Problem statement -
A single stretch of the material below is to be transcribed exactly, starting at the line with "Image resolution: width=1456" and ending after the line with "Chrome profile avatar".

___ Record set

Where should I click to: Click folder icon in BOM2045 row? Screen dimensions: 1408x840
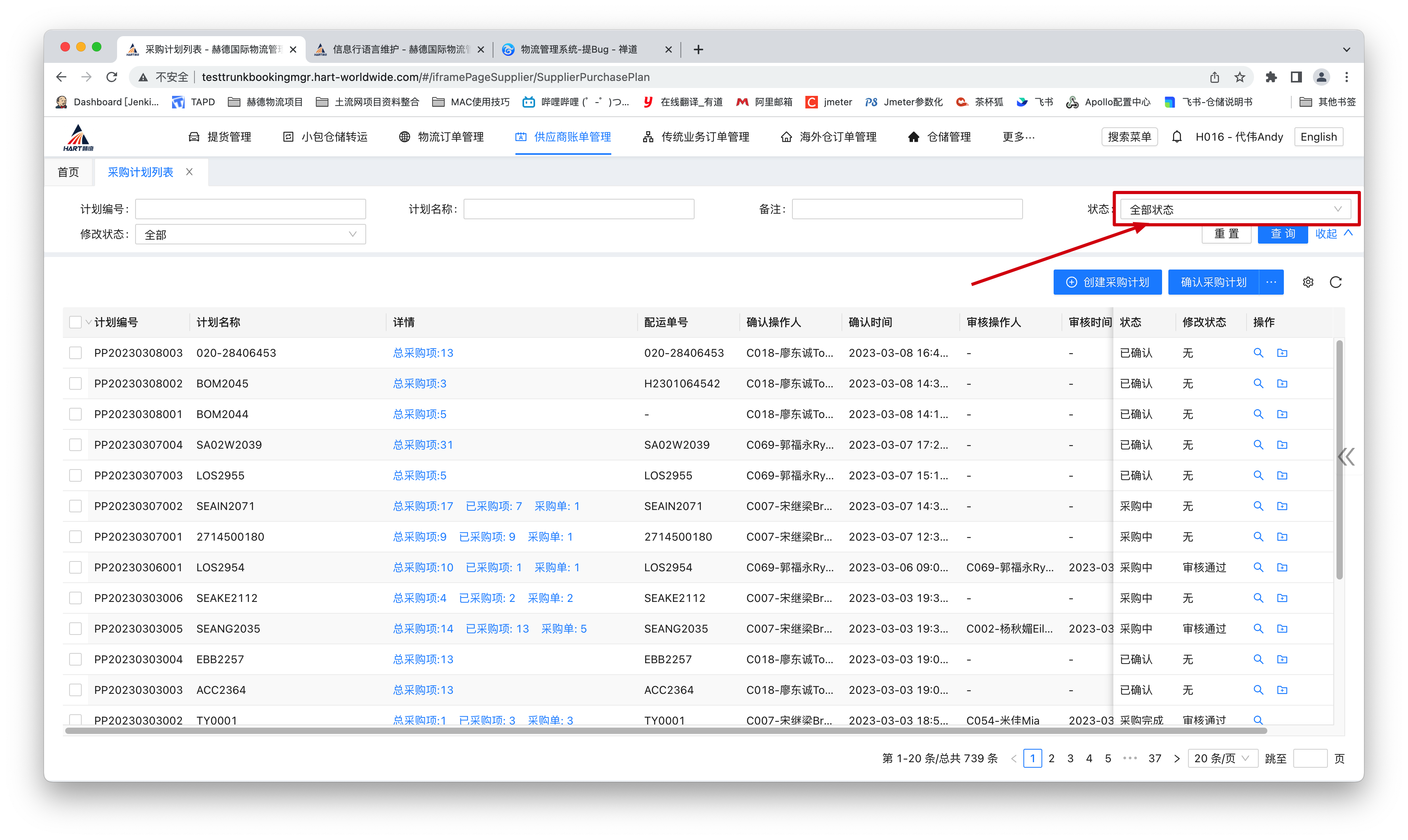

______
___ Record set

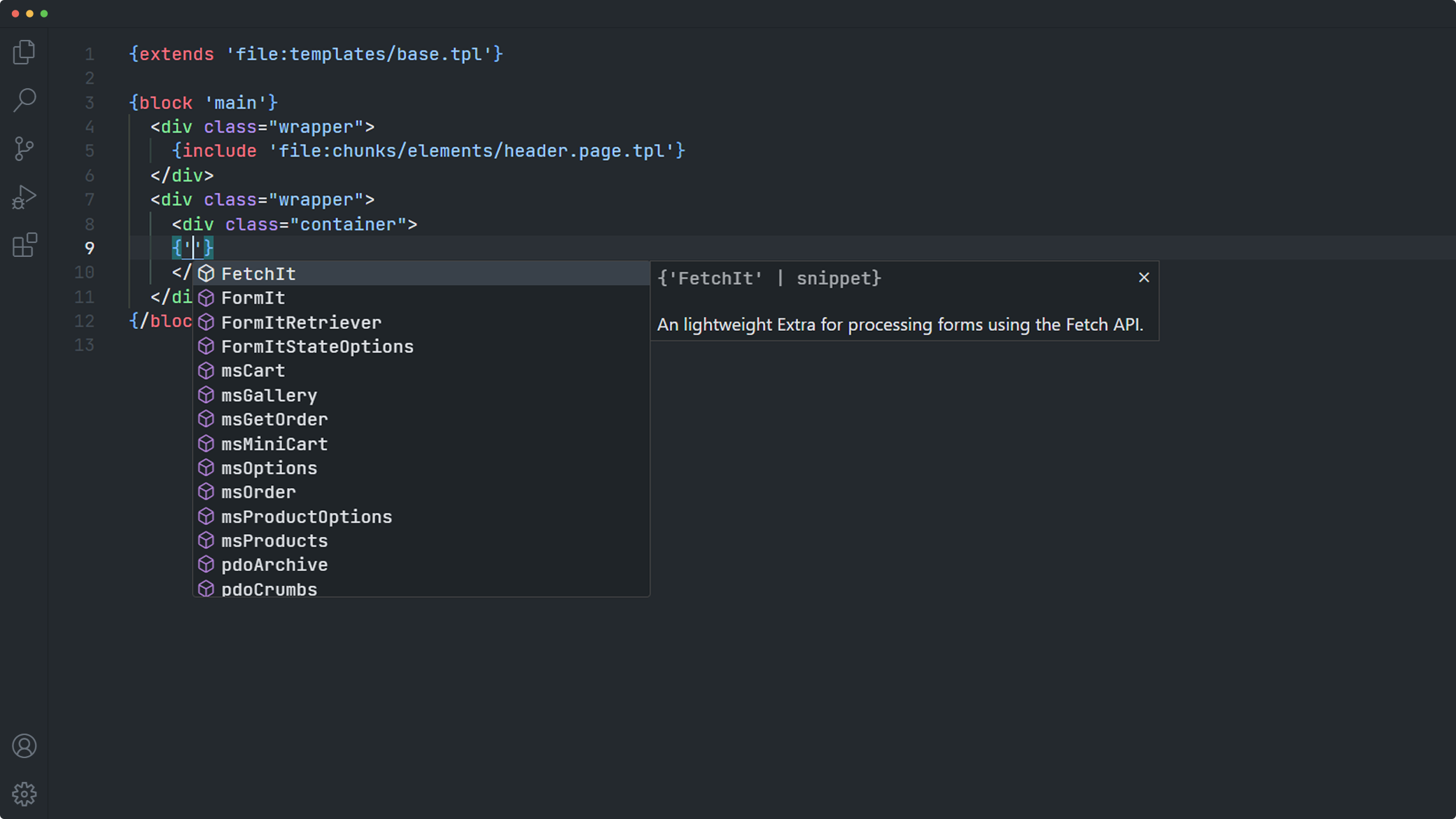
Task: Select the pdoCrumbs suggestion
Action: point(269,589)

______
___ Record set

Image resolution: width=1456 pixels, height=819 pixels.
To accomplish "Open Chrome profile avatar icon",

______

Task output -
Image resolution: width=1456 pixels, height=819 pixels.
To accomplish "Open Chrome profile avatar icon",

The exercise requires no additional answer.